Ribrezzo, disgusto, pena, disagio? Non ne sono sicura, ma mentre scorro un'immagine dopo l'altra, mentre osservo quella faccia surreale e come pietrificata nel tempo, congelata nell'illusione della grazia fisica, chiusa, serrata stretta a un senso ferocissimo di caparbietà e sfida, mentre osservo un simile panorama umano mi viene in mente Pirandello. «Vedo una vecchia signora» scrisse in un famoso saggio, «coi capelli ritinti, tutti unti non si sa di qual orribile manteca, e poi tutta goffamente imbellettata e parata d'abiti giovanili. Mi metto a ridere» continua l'autore, il quale poco dopo affermerà che quello da lui provato è un «avvertimento del contrario», derivante da uno scollamento, meglio ancora da un contrasto, una lotta, una guerra vera tra l'apparenza e la realtà. Questo, dice Pirandello, è il comico, ed è cosa ben diversa dall'umorismo, che sopravviene invece quando si diventa empatici col soggetto suscitante la de-risione.

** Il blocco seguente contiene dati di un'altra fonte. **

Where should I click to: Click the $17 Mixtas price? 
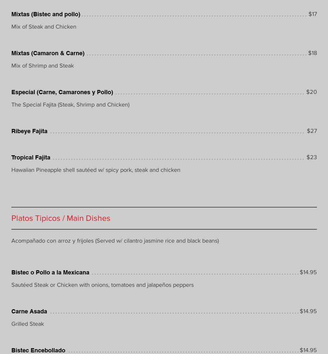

Cos'ha portato allora l'anziana di Pirandello a inzaccherarsi tanto assurdamente? E cosa porta
Donatella Versace a seguire la medesima strada ma con ancora più veemenza, con ancora più voglia di alterarsi, meglio ancora di snaturarsi per sempre?Condannarla sarebbe altrimenti troppo semplice, sarebbe troppo poco umoristico.